The purpose of this study is to investigate whether low-intensity current affects cells in culture. Two types of human cells: white blood cells (lymphocytes) and leukemia cells (molt-4 cells), were studied. A low-intensity time-varying electric current (0.14 milliamp) generated by the Clark Zapper was applied to cell cultures via two platinum electrodes for 2 hrs at 37o C. Cell counts were made at different times after electric current application. Results show that the current had no significant effect on human white blood cells up to 24 hrs after exposure, whereas it significantly inhibited the growth of leukemia cells. At 24 hrs after exposure, concentration of leukemia cells exposed to the electric current was only 58% of that of non-exposed leukemia cells. These data suggest that the electric current can selectively inhibit the growth of leukemia cells and does not significantly affect normal cells. A manuscript describing these results is in preparation for publication. In addition, the same electric current exposure (0.14 milliamp, 2 hrs at 37oC) was applied to E. coli bacteria cultures. No significant effect of the current was observed in E. coli cultures at 24 hrs after exposure.

Further research should investigate whether this selective electric current-induced growth inhibition also occurs in other types of cancer cells. The critical current parameters and mechanism of this effect should also be investigated.

09 September 2002

Medication Error: Almost 20% of medications given in hospitals are the wrong dose


Medication Errors Observed in 36 Health Care Facilities
Kenneth N. Barker, PhD; Elizabeth A. Flynn, PhD; Ginette A. Pepper, PhD; David W. Bates, MD, MSc; Robert L. Mikeal, PhD
Arch Intern Med. 2002;162:1897-1903

Background: Medication errors are a national concern.
Objective: To identify the prevalence of medication errors (doses administered differently than ordered).
Design: A prospective cohort study.
Setting: Hospitals accredited by the Joint Commission on Accreditation of Healthcare Organizations, nonaccredited hospitals, and skilled nursing facilities in Georgia and Colorado.

Participants: A stratified random sample of 36 institutions. Twenty-six declined, with random replacement. Medication doses given (or omitted) during at least 1 medication pass during a 1- to 4-day period by nurses on high medication–volume nursing units. The target sample was 50 day-shift doses per nursing unit or until all doses for that medication pass were administered.

Methods: Medication errors were witnessed by observation, and verified by a research pharmacist (E.A.F.). Clinical significance was judged by an expert panel of physicians.
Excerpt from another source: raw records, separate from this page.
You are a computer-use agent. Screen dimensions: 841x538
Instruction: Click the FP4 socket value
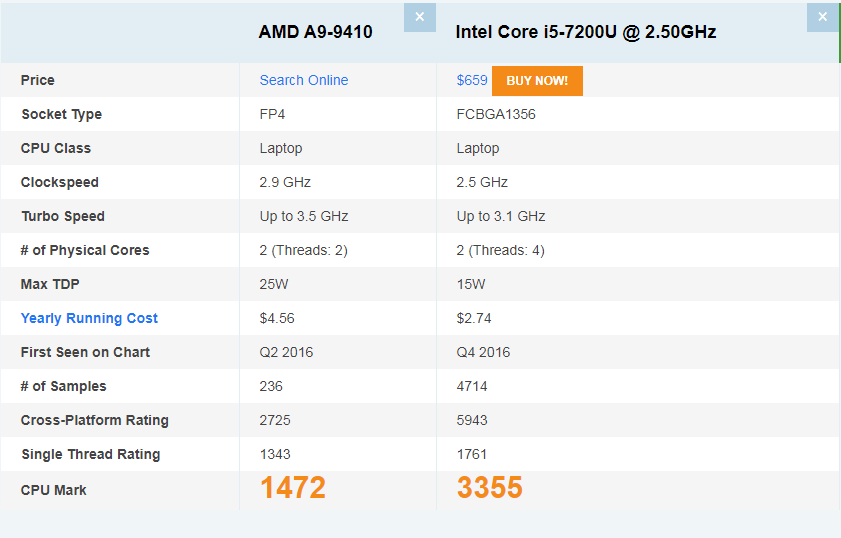(x=272, y=114)
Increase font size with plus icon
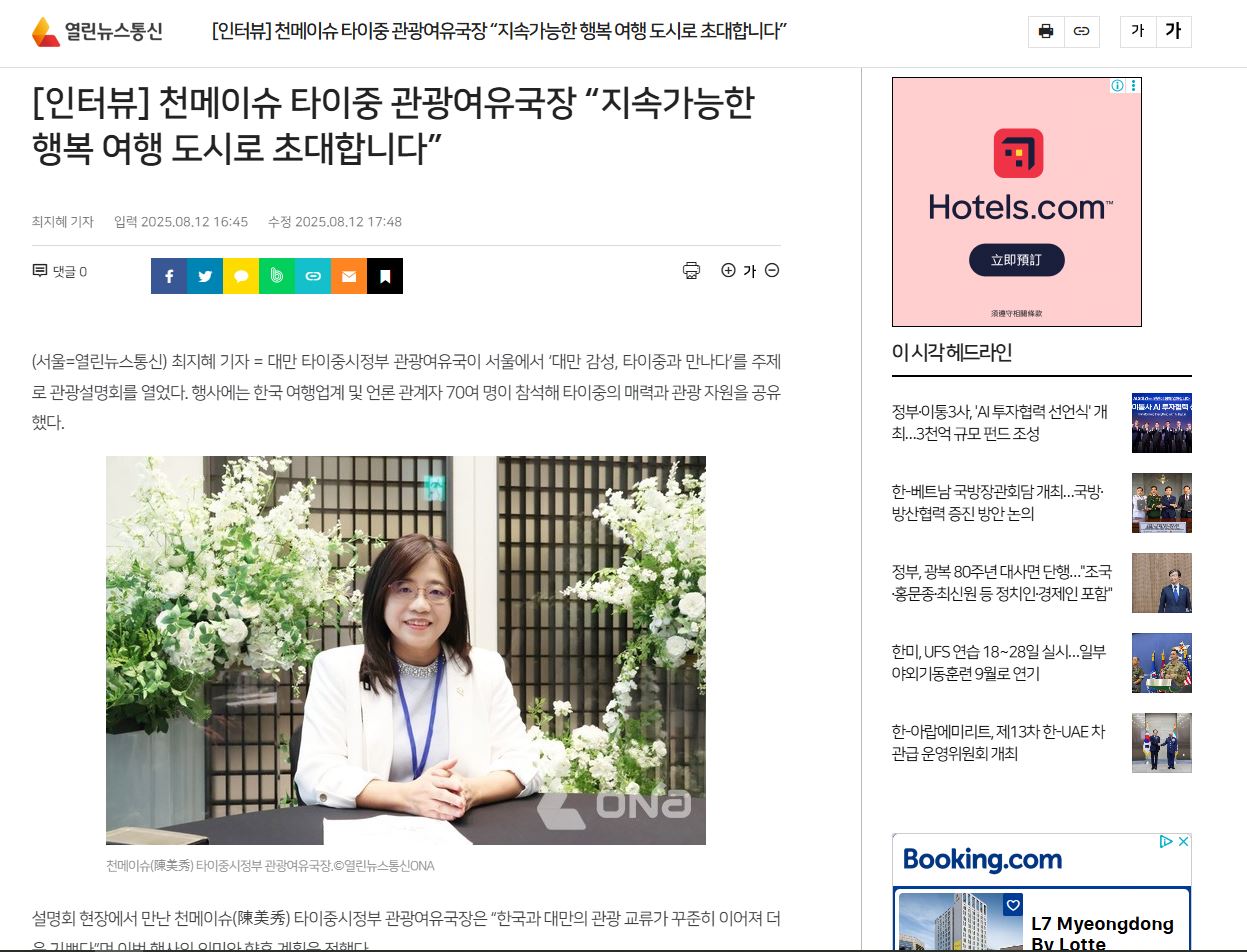Screen dimensions: 1247x952 click(728, 270)
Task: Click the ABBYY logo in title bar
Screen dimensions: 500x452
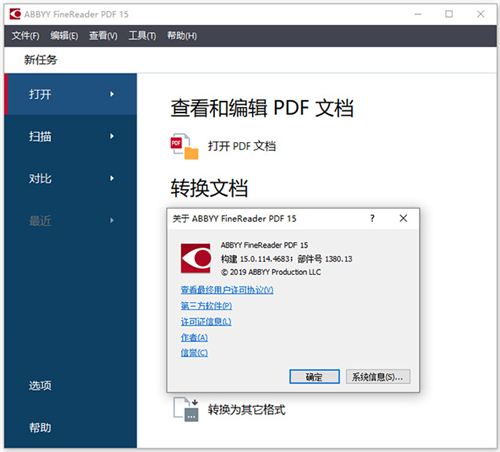Action: (15, 14)
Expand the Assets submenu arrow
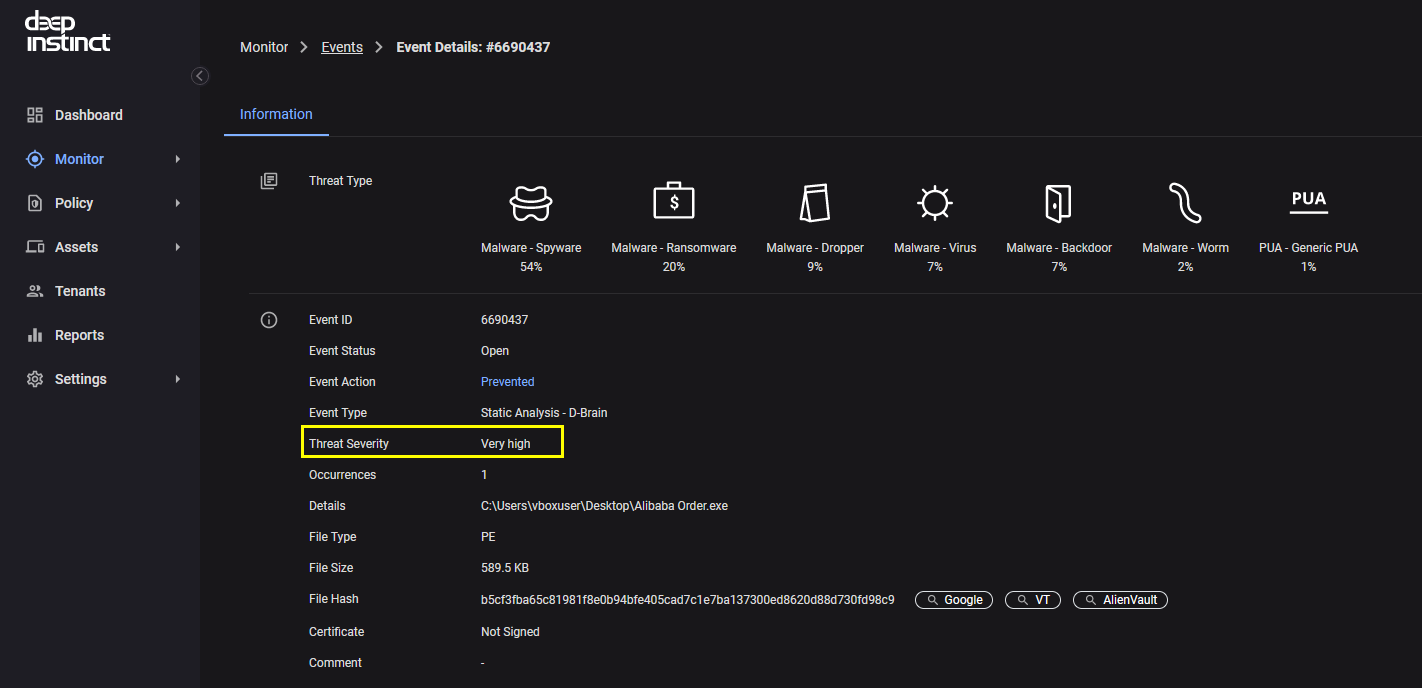 [x=178, y=247]
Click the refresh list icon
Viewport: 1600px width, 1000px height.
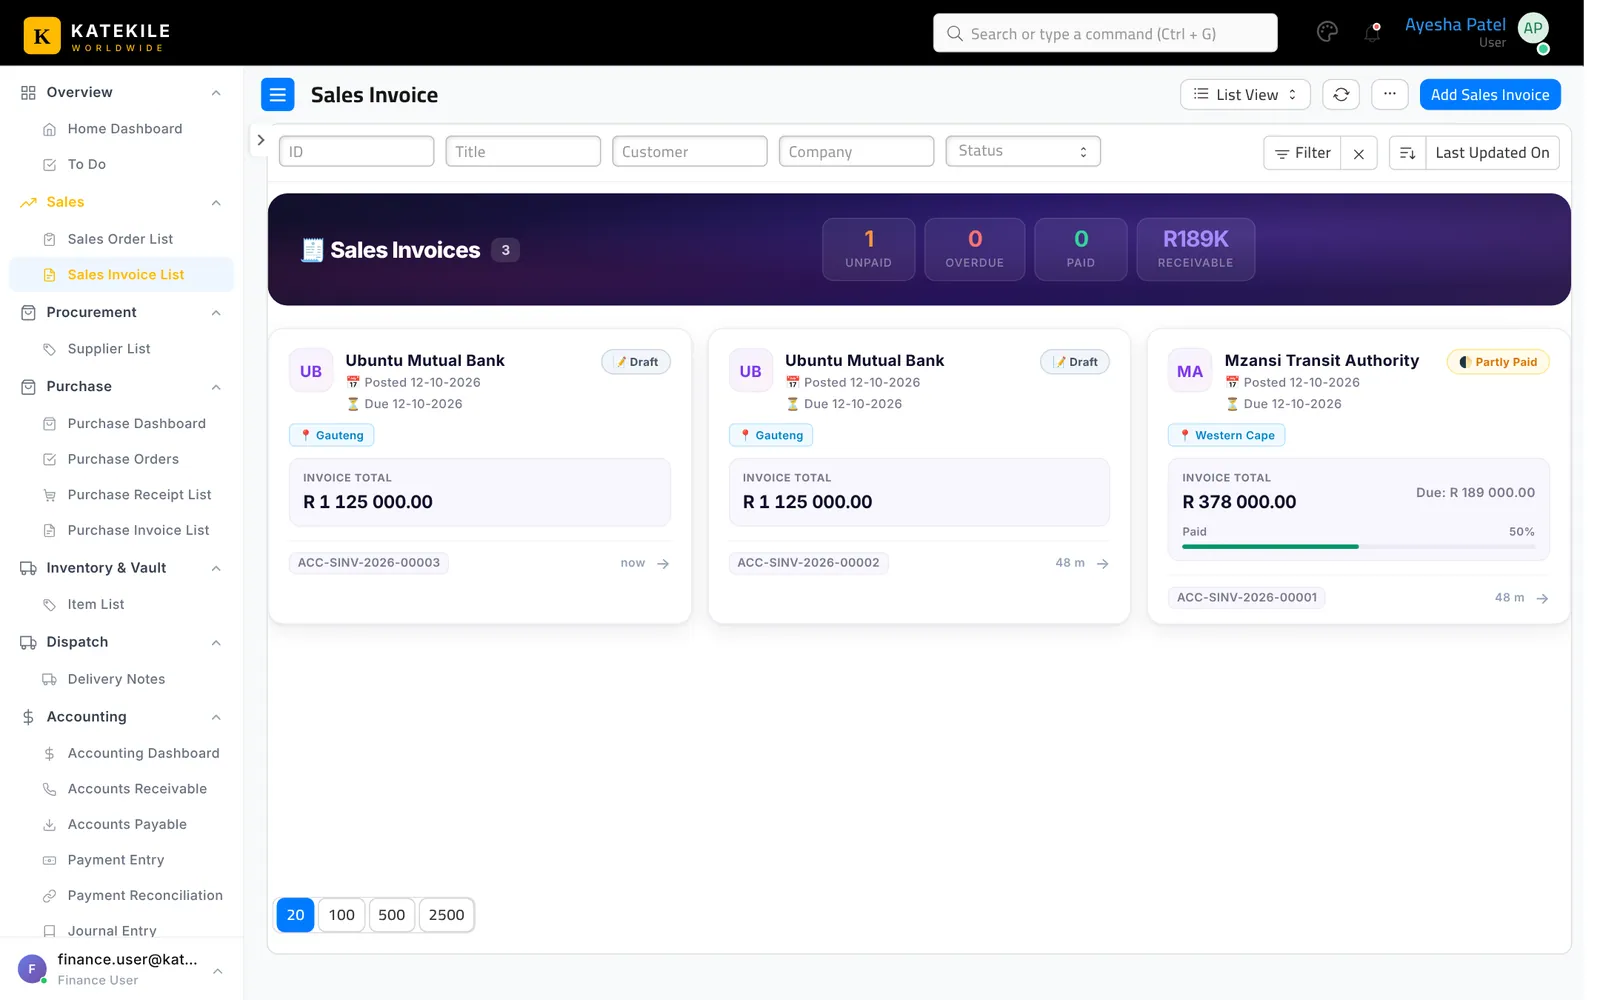pyautogui.click(x=1341, y=95)
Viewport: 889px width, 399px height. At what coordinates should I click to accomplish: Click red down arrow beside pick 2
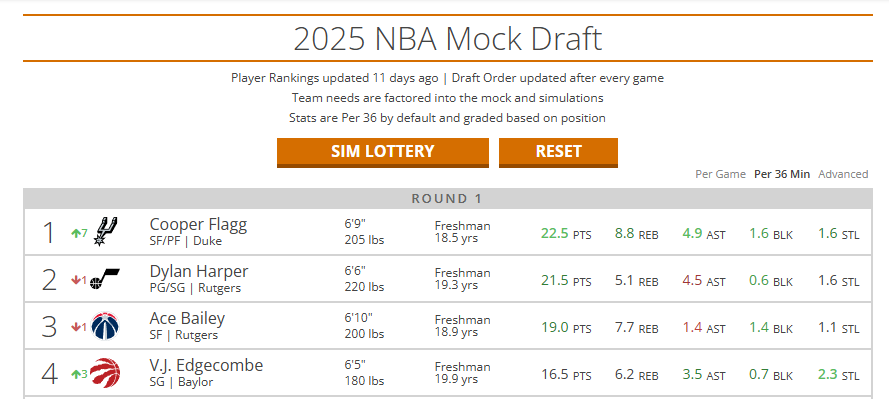75,280

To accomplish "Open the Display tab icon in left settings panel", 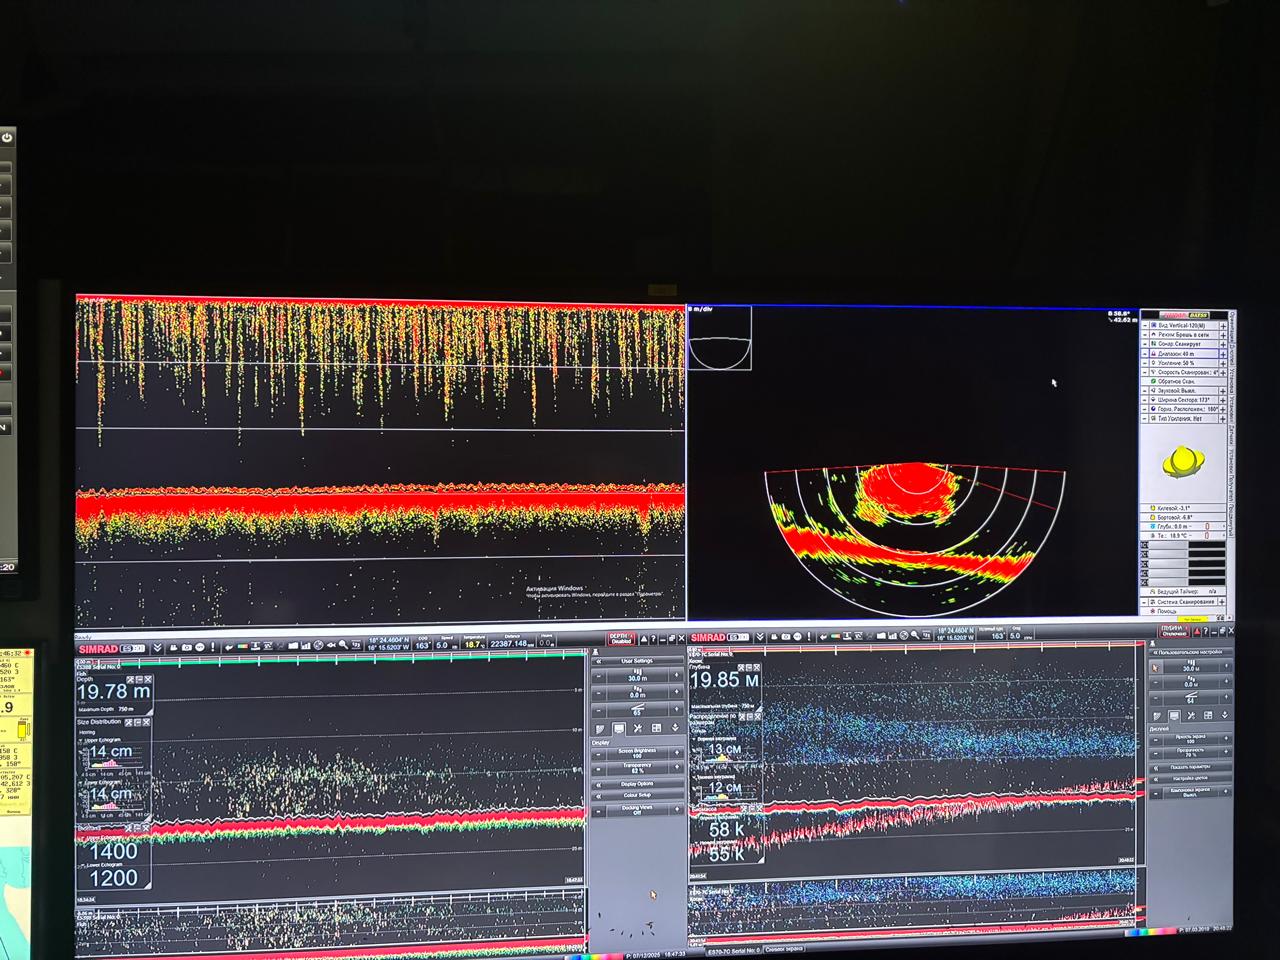I will pos(618,728).
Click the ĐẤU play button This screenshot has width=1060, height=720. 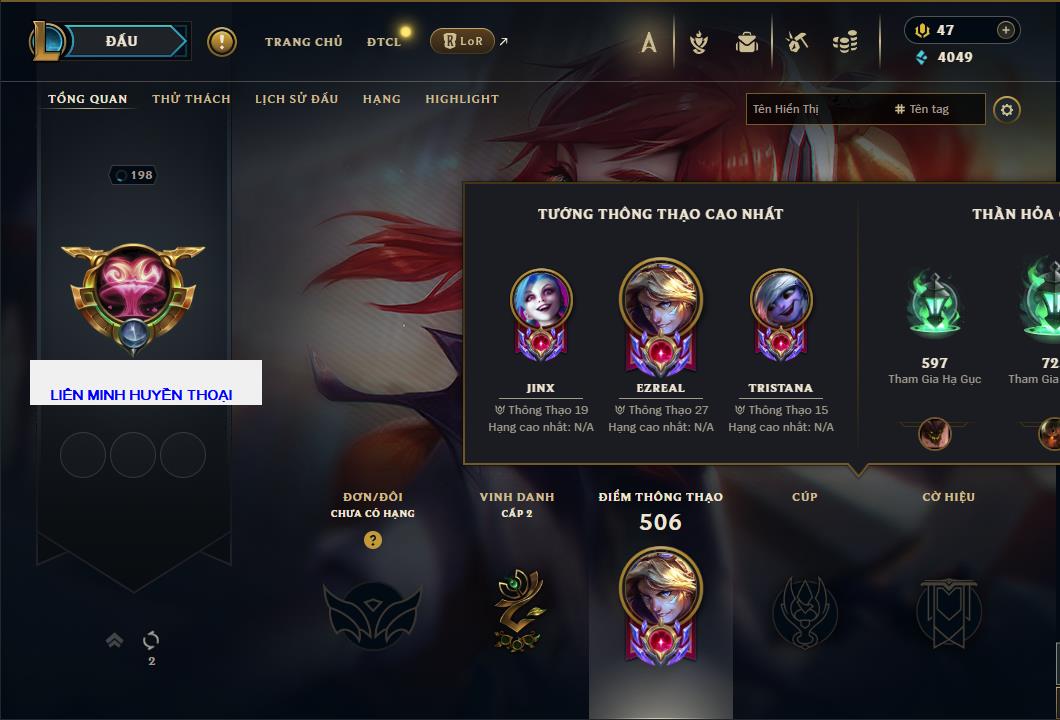(x=122, y=41)
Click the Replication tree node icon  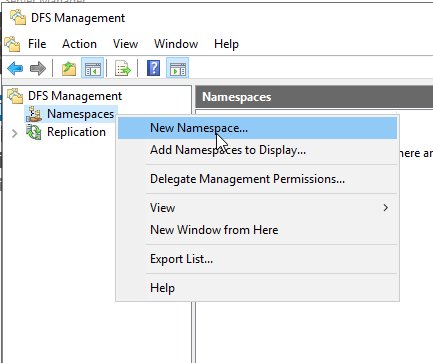pyautogui.click(x=34, y=132)
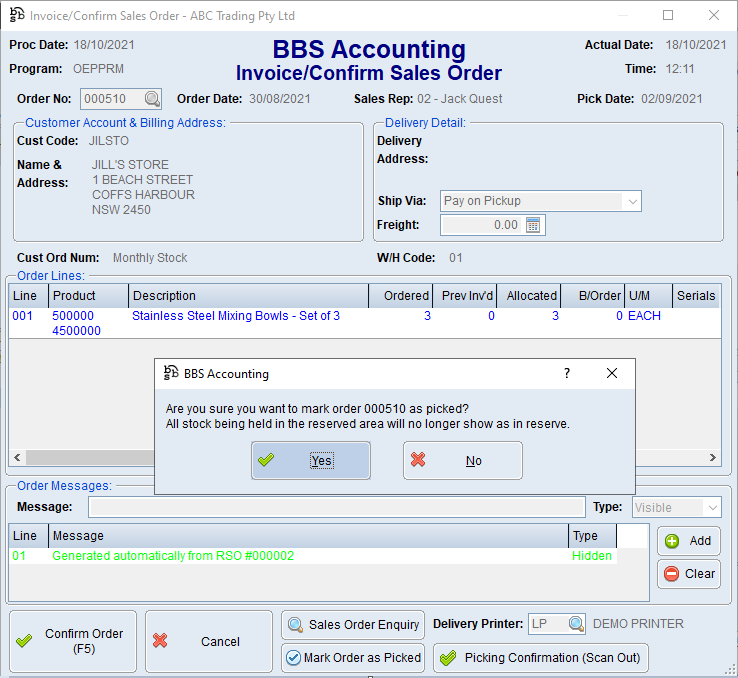Click the dialog help question mark
The height and width of the screenshot is (678, 738).
pyautogui.click(x=567, y=373)
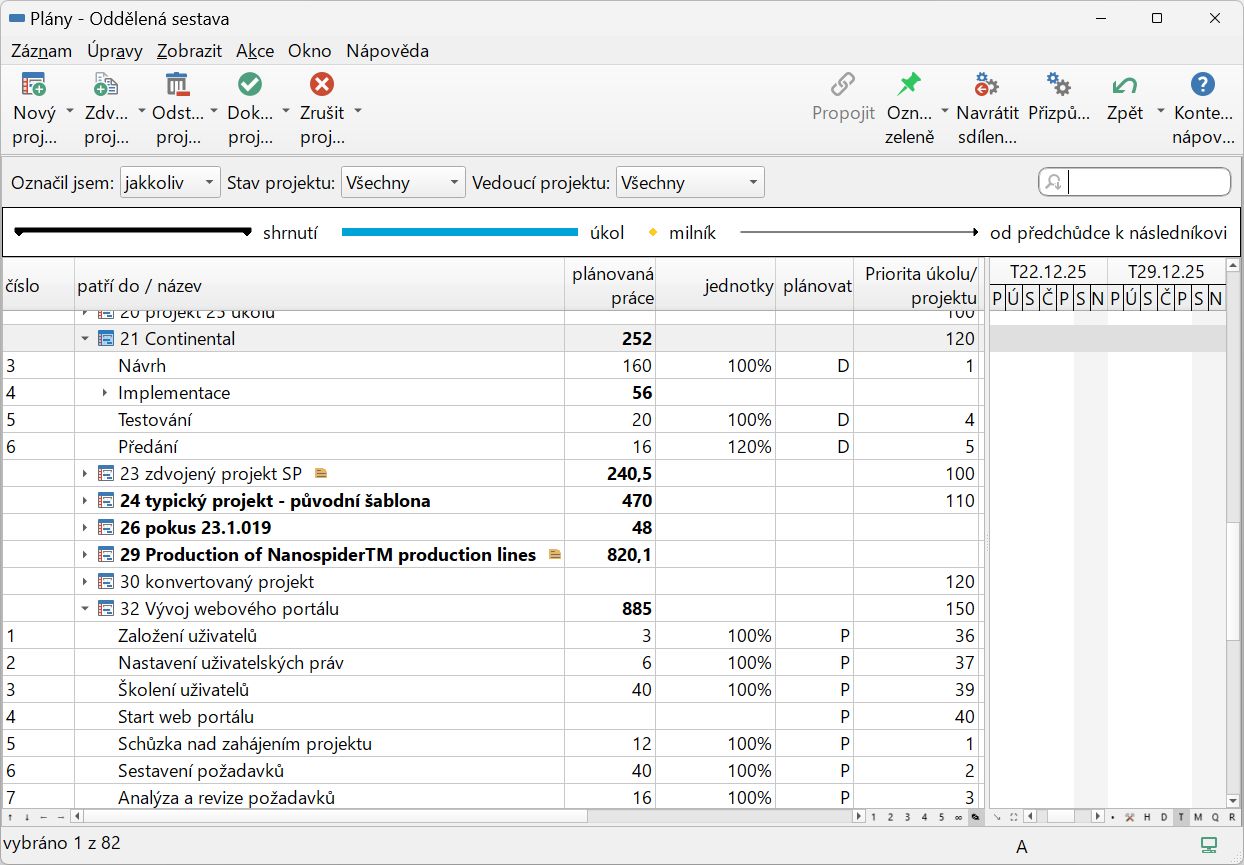Click the Navrátit sdílení gear icon
1244x865 pixels.
click(x=986, y=85)
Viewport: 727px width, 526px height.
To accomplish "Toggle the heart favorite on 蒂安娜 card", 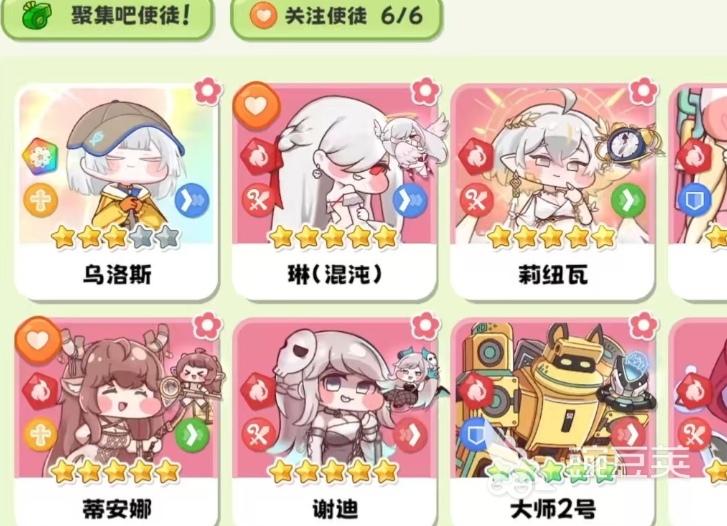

Main Outcome Measure: Medication errors reaching patients.

Results: In the 36 institutions, 19% of the doses (605/3216) were in error. The most frequent errors by category were wrong time (43%), omission (30%), wrong dose (17%), and unauthorized drug (4%). Seven percent of the errors were judged potential adverse drug events. There was no significant difference between error rates in the 3 settings (P = .82) or by size (P = .39). Error rates were higher in Colorado than in Georgia (P = .04)

Conclusions: Medication errors were common (nearly 1 of every 5 doses in the typical hospital and skilled nursing facility). The percentage of errors rated potentially harmful was 7%, or more than 40 per day in a typical 300-patient facility. The problem of defective medication administration systems, although varied, is widespread.